▶ [THE REQUEST]: Write out the items word for word, starting at the line that contains "The width and" and continuing through the last item. Leave the pictures out.

BEGIN RECORDED INFORMATION

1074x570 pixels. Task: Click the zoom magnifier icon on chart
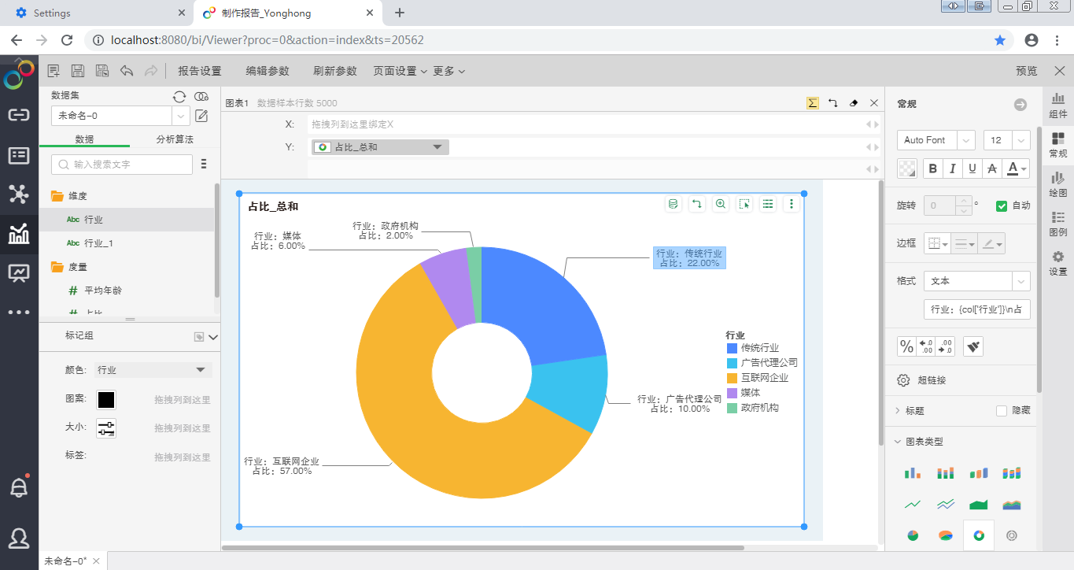720,204
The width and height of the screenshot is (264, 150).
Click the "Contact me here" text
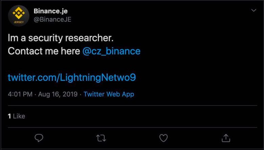point(43,51)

END RECORDED INFORMATION

▶ [REPLY TO THE TASK]:
The width and height of the screenshot is (264, 150).
Click the "Contact me here" text
point(43,51)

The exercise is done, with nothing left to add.